*** SUPPLIED MATERIAL Section Begins ***

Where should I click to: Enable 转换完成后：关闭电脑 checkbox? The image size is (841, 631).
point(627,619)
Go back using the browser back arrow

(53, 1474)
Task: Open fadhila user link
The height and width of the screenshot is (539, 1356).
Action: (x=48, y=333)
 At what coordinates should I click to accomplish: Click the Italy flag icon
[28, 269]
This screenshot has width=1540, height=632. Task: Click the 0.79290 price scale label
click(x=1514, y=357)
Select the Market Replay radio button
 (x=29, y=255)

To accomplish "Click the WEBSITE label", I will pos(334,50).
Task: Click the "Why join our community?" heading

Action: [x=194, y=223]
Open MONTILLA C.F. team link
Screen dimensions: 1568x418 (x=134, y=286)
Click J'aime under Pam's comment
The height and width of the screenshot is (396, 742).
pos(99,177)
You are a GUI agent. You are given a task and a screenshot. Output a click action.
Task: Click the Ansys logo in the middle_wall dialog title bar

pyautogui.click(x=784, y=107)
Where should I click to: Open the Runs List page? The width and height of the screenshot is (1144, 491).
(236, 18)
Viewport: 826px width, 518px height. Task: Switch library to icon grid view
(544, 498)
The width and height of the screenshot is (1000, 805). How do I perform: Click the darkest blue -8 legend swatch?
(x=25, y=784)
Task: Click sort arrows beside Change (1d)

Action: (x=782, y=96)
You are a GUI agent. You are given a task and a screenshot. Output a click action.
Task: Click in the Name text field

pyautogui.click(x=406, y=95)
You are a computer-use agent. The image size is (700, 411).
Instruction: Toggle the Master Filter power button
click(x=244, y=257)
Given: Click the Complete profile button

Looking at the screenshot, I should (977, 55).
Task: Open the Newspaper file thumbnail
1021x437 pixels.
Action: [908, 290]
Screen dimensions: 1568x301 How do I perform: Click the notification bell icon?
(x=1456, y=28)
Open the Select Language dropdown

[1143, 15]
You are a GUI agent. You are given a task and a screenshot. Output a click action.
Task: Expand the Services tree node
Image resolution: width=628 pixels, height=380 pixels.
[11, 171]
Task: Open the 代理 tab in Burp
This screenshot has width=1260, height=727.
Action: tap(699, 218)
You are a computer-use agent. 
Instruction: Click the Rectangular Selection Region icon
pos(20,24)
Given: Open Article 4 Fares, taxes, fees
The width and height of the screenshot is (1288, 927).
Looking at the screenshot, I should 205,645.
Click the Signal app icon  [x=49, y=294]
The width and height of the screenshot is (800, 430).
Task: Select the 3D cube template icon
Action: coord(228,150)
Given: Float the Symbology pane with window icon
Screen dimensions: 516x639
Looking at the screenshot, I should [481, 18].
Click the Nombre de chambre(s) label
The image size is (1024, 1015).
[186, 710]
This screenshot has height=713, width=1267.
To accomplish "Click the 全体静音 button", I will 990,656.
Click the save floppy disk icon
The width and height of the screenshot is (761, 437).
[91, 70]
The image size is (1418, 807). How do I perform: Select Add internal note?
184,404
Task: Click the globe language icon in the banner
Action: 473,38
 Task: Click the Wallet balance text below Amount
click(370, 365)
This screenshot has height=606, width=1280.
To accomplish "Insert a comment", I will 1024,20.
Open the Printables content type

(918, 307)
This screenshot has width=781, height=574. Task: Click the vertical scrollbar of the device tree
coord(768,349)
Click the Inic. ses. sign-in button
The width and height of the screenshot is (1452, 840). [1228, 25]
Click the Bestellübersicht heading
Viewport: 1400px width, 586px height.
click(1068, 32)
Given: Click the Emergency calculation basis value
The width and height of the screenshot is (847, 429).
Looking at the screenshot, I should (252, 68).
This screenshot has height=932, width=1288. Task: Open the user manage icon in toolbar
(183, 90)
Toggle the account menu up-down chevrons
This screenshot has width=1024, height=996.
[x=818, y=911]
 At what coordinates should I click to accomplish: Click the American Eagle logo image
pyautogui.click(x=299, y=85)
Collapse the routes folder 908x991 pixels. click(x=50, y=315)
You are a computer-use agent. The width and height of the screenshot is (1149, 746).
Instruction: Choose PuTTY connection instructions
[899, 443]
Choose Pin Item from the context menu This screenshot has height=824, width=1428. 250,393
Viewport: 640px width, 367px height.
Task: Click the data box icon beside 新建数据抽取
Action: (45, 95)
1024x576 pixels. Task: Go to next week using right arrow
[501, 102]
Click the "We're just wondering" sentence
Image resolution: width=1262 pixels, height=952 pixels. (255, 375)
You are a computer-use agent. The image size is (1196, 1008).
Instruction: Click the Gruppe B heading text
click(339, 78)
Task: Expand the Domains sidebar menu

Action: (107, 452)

*** SUPPLIED MATERIAL Section Ends ***

• _PROBLEM REQUIREMENTS_
Write out the entries verbatim, all of them.

• _REPLY TO THE TASK_
Where should I click to: Enable 转换完成后：关闭电脑 checkbox? The image size is (841, 631).
point(627,619)
Go back using the browser back arrow

(53, 1474)
Task: Open fadhila user link
The height and width of the screenshot is (539, 1356).
Action: (x=48, y=333)
 At what coordinates should I click to accomplish: Click the Italy flag icon
[28, 269]
This screenshot has width=1540, height=632. Task: Click the 0.79290 price scale label
click(x=1514, y=357)
Select the Market Replay radio button
 (x=29, y=255)

To accomplish "Click the WEBSITE label", I will pos(334,50).
Task: Click the "Why join our community?" heading

Action: [x=194, y=223]
Open MONTILLA C.F. team link
Screen dimensions: 1568x418 (x=134, y=286)
Click J'aime under Pam's comment
The height and width of the screenshot is (396, 742).
pos(99,177)
You are a GUI agent. You are given a task and a screenshot. Output a click action.
Task: Click the Ansys logo in the middle_wall dialog title bar

pyautogui.click(x=784, y=107)
Where should I click to: Open the Runs List page? The width and height of the screenshot is (1144, 491).
(236, 18)
Viewport: 826px width, 518px height. Task: Switch library to icon grid view
(544, 498)
The width and height of the screenshot is (1000, 805). How do I perform: Click the darkest blue -8 legend swatch?
(x=25, y=784)
Task: Click sort arrows beside Change (1d)

Action: (x=782, y=96)
You are a GUI agent. You are given a task and a screenshot. Output a click action.
Task: Click in the Name text field

pyautogui.click(x=406, y=95)
You are a computer-use agent. The image size is (700, 411).
Instruction: Toggle the Master Filter power button
click(x=244, y=257)
Given: Click the Complete profile button

Looking at the screenshot, I should (977, 55).
Task: Open the Newspaper file thumbnail
1021x437 pixels.
Action: [908, 290]
Screen dimensions: 1568x301 How do I perform: Click the notification bell icon?
(x=1456, y=28)
Open the Select Language dropdown

[1143, 15]
You are a GUI agent. You are given a task and a screenshot. Output a click action.
Task: Expand the Services tree node
Image resolution: width=628 pixels, height=380 pixels.
[11, 171]
Task: Open the 代理 tab in Burp
This screenshot has width=1260, height=727.
Action: tap(699, 218)
You are a computer-use agent. 
Instruction: Click the Rectangular Selection Region icon
pos(20,24)
Given: Open Article 4 Fares, taxes, fees
The width and height of the screenshot is (1288, 927).
Looking at the screenshot, I should 205,645.
Click the Signal app icon  [x=49, y=294]
The width and height of the screenshot is (800, 430).
Task: Select the 3D cube template icon
Action: coord(228,150)
Given: Float the Symbology pane with window icon
Screen dimensions: 516x639
Looking at the screenshot, I should [481, 18].
Click the Nombre de chambre(s) label
The image size is (1024, 1015).
[186, 710]
This screenshot has height=713, width=1267.
To accomplish "Click the 全体静音 button", I will 990,656.
Click the save floppy disk icon
The width and height of the screenshot is (761, 437).
[91, 70]
The image size is (1418, 807). How do I perform: Select Add internal note?
184,404
Task: Click the globe language icon in the banner
Action: 473,38
 Task: Click the Wallet balance text below Amount
click(370, 365)
This screenshot has height=606, width=1280.
To accomplish "Insert a comment", I will 1024,20.
Open the Printables content type

(918, 307)
This screenshot has width=781, height=574. Task: Click the vertical scrollbar of the device tree
coord(768,349)
Click the Inic. ses. sign-in button
The width and height of the screenshot is (1452, 840). [1228, 25]
Click the Bestellübersicht heading
Viewport: 1400px width, 586px height.
click(1068, 32)
Given: Click the Emergency calculation basis value
The width and height of the screenshot is (847, 429).
Looking at the screenshot, I should (252, 68).
This screenshot has height=932, width=1288. Task: Open the user manage icon in toolbar
(183, 90)
Toggle the account menu up-down chevrons
This screenshot has width=1024, height=996.
[x=818, y=911]
 At what coordinates should I click to accomplish: Click the American Eagle logo image
pyautogui.click(x=299, y=85)
Collapse the routes folder 908x991 pixels. click(x=50, y=315)
You are a computer-use agent. The width and height of the screenshot is (1149, 746).
Instruction: Choose PuTTY connection instructions
[899, 443]
Choose Pin Item from the context menu This screenshot has height=824, width=1428. 250,393
Viewport: 640px width, 367px height.
Task: Click the data box icon beside 新建数据抽取
Action: (45, 95)
1024x576 pixels. Task: Go to next week using right arrow
[501, 102]
Click the "We're just wondering" sentence
Image resolution: width=1262 pixels, height=952 pixels. (255, 375)
You are a computer-use agent. The image size is (1196, 1008).
Instruction: Click the Gruppe B heading text
click(339, 78)
Task: Expand the Domains sidebar menu

Action: (107, 452)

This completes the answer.